Step 6: Build Your APP & Deploy to Amazon Web Services (AWS)

After you have your docker environment up and running, you can focus your time on building your data science APP. Like always, I won’t leave you hanging. Follow this instruction to learn —> How to build a data science API using FastAPI

After building your app, or even before you start building your app, you may want to deploy your APP to AWS to host it online. I also got you covered in this area. —> Follow this instructions to learn how to Deploy to AWS Elastic Beanstalk using Docker.

Step 7: Docker commands to accomplish different tasks.

If you want to improve your docker skills, these are a few docker commands that will help you out tremendously.

To clean up your docker containers and images, follow the instructions on this blog post on How to Prune unused Docker objects

General Docker Commands and their meaning. To use these docker commands, simply type docker command. “Command” is the command you want executed.

Docker Commands:

Docker CommandsCommand Meaning
attach Attach local standard input, output, and error streams to a running container
build Build an image from a Dockerfile
commit Create a new image from a container’s changes
cp Copy files/folders between a container and the local filesystem
create Create a new container
diff Inspect changes to files or directories on a container’s filesystem
events Get real time events from the server
exec Run a command in a running container
export Export a container’s filesystem as a tar archive
history Show the history of an image
images List images
import Import the contents from a tarball to create a filesystem image
info  Display system-wide information
inspect Return low-level information on Docker objects
kill  Kill one or more running containers
load  Load an image from a tar archive or STDIN
login  Log in to a Docker registry
logout Log out from a Docker registry
logs  Fetch the logs of a container
pause Pause all processes within one or more containers
port List port mappings or a specific mapping for the container
ps List containers
pull  Pull an image or a repository from a registry
push  Push an image or a repository to a registry
rename Rename a container
restart Restart one or more containers
rm  Remove one or more containers
rmi  Remove one or more images
run  Run a command in a new container
save  Save one or more images to a tar archive (streamed to STDOUT by default)
search  Search the Docker Hub for images
start Start one or more stopped containers
stats  Display a live stream of container(s) resource usage statistics
stop  Stop one or more running containers
tag  Create a tag TARGET_IMAGE that refers to SOURCE_IMAGE
top  Display the running processes of a container
unpause Unpause all processes within one or more containers
update  Update configuration of one or more containers
version Show the Docker version information
wait  Block until one or more containers stop, then print their exit codes
different docker commands and their meaning

To get the above commands, you can just type in docker help and it will give you the same list as above inside your command line.

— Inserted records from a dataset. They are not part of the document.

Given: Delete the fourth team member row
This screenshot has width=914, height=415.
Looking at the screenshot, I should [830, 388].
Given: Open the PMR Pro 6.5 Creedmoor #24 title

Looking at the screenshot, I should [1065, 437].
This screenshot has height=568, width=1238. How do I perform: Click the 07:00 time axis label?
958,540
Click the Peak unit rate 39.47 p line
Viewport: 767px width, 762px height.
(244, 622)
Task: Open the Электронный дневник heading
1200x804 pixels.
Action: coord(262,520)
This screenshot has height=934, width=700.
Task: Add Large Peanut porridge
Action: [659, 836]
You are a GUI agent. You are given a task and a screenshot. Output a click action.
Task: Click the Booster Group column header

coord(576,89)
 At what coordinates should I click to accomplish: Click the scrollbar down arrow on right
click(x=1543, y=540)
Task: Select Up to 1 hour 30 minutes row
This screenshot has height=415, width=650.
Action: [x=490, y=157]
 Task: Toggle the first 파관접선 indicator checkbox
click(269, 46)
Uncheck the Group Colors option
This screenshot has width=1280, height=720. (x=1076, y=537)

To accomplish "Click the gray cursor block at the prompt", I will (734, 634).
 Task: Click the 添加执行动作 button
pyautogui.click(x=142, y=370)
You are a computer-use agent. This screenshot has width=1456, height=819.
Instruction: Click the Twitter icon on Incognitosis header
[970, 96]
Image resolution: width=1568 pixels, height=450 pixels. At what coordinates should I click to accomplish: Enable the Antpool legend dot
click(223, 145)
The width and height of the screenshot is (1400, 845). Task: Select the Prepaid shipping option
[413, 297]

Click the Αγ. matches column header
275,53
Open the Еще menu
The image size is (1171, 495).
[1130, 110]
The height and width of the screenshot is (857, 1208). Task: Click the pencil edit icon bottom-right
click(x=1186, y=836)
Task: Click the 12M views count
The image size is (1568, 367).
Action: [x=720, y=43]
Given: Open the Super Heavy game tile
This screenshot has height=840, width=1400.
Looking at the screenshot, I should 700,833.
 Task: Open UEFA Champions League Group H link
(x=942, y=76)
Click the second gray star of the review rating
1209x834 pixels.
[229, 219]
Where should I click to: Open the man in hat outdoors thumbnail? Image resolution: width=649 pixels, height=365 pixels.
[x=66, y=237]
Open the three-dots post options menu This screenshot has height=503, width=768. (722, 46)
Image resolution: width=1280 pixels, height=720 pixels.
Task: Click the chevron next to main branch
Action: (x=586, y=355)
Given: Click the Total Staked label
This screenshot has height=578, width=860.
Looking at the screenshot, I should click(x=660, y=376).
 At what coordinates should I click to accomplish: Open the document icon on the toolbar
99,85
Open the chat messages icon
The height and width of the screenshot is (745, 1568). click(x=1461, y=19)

In the above tutorial, we used docker compose quite a bit.

The commands below are a few additional docker-compose commands. Again, to use these commands below, simply type docker-compose -command. “Command” is the command you want executed.

Docker-compose Commands:

What the command means
build  Build or rebuild services
config  Validate and view the Compose file
create Create services
down  Stop and remove containers, networks, images, and volumes
events  Receive real time events from containers
exec  Execute a command in a running container
help  Get help on a command
images  List images
kill  Kill containers
logs  View output from containers
pause  Pause services
port  Print the public port for a port binding
ps  List containers
pull  Pull service images
push  Push service images
restart  Restart services
rm  Remove stopped containers
run  Run a one-off command
scale  Set number of containers for a service
start  Start services
stop  Stop services
top  Display the running processes
unpause  Unpause services
up  Create and start containers
version  Show version information and quit
docker-compose commands

To get more docker-compose help or commands, you can just type docker-compose —help and you will get the exact same list above in your command line.

I hope you liked this tutorial and it helped you.